ROOTS for the Interview of

Image by Matt Mousseau

Blueprint Correspondent here! I was afforded the rare opportunity to interview the prolific writer Arthur Rousseau, who is best known for his memoirs (remarkable, considering the market is oversaturated with memoirs) and non-fiction.

Here is an excerpt from the interview, which I have noted for Rousseau’s frequent use of the word ‘root’ (perhaps a strategy to promote his latest memoir, “Killing the Tree at the Roots”—available June).

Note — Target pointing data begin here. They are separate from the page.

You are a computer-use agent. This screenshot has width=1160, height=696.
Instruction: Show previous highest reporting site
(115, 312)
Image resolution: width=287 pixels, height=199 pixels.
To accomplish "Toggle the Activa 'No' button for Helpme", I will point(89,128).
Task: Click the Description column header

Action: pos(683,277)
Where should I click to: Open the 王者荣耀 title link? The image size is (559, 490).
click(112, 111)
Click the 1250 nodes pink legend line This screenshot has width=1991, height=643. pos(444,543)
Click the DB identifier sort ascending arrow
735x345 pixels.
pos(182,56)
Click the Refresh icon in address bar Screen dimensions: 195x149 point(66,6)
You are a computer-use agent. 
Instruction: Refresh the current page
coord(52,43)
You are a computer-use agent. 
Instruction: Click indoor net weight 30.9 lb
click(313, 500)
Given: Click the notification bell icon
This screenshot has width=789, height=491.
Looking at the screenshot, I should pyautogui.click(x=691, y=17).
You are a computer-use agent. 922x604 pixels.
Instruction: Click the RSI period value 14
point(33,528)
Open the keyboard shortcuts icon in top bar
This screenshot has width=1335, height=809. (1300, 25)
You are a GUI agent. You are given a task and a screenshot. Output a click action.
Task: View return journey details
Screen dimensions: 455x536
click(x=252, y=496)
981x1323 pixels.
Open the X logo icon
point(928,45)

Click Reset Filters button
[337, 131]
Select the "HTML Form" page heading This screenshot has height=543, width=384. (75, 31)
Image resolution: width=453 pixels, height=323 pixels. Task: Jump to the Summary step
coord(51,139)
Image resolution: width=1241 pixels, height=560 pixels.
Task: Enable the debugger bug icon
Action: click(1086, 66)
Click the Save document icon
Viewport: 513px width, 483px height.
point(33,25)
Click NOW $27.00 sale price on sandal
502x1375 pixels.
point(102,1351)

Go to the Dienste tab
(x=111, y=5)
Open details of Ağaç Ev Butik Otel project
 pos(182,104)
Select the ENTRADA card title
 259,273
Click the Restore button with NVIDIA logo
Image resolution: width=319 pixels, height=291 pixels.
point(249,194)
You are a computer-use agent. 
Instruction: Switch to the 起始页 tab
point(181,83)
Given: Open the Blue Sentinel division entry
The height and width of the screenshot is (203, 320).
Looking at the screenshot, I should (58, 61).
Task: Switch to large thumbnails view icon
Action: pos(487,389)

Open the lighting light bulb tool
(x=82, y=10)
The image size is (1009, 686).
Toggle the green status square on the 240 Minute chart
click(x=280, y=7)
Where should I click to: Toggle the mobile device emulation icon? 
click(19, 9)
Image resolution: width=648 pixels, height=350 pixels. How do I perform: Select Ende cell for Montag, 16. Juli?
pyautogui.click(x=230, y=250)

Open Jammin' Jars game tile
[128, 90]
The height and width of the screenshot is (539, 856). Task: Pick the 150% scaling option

BC: You have been compared by some critics to a poet, while others call your prose “confused in their inconstant lyrics”.
AR: Critics are useless, worth less than the paper they waste.
BC: One critic questioned English as your first language.
AR: My work doesn’t translate well into English.
BC: What language do you write it in?
AR: English.
BC: What are you translating?
AR: The idea is rooted in the mind. It must be translated to the pen, of course.
BC:I was going to say… I thought you spent your life in the Canadian countryside, speaking English and maybe German…
AR: I have no German roots. My parents abhorred the Germans after the war.
(…)
AR: I tried to write fiction, but people thought it insulting to be called ugly. Humanity is ugly, but I had to take another route if I wanted to get published. The memoir is assumed truth.
BC: The memoir is truth, perhaps the best truth, isn’t it?
AR: In fact, the memoir is a lie. Fiction is rooted in truth, with the exception of popular writers, who clot the arteries of their readers.
BC: Are you suggesting that health problems are caused by reading Stephen King, Patricia Cornwell, Dan Brown, Ian Rankin, Nora Roberts, Mitch Albom, Clive Cussler, and Stephanie Meyer?
AR: They are, undoubtedly, the root of the problem.
(…)
(Rousseau is looking at my notes, which I carelessly dropped on the table.)
AR: When I spoke, I put a period right there.
BC: Oh, I thought it was a semi-colon…
AR: I hate semi-colons! How dare you put semi-colons in my mouth!
BC: I’m sorry! It won’t happen again!
AR: Kurt Vonnegut, the writer, said, “All they do is show you’ve been to college.” I believe that is true. It is a hideous invention, the semi-colon. The root of all evil.
(…)
BC: Final question – What do you consider the biggest difference between North America and Europe?
AR: I have no roots in America, only the natives do. And I don’t get asked mundane questions—like yours—in Europe.

That was embarrassing! Guess I should have left that last part out. It was otherwise a pleasant interview with Arthur Rousseau. That’s all from your Blueprint Correspondent. Keep reading!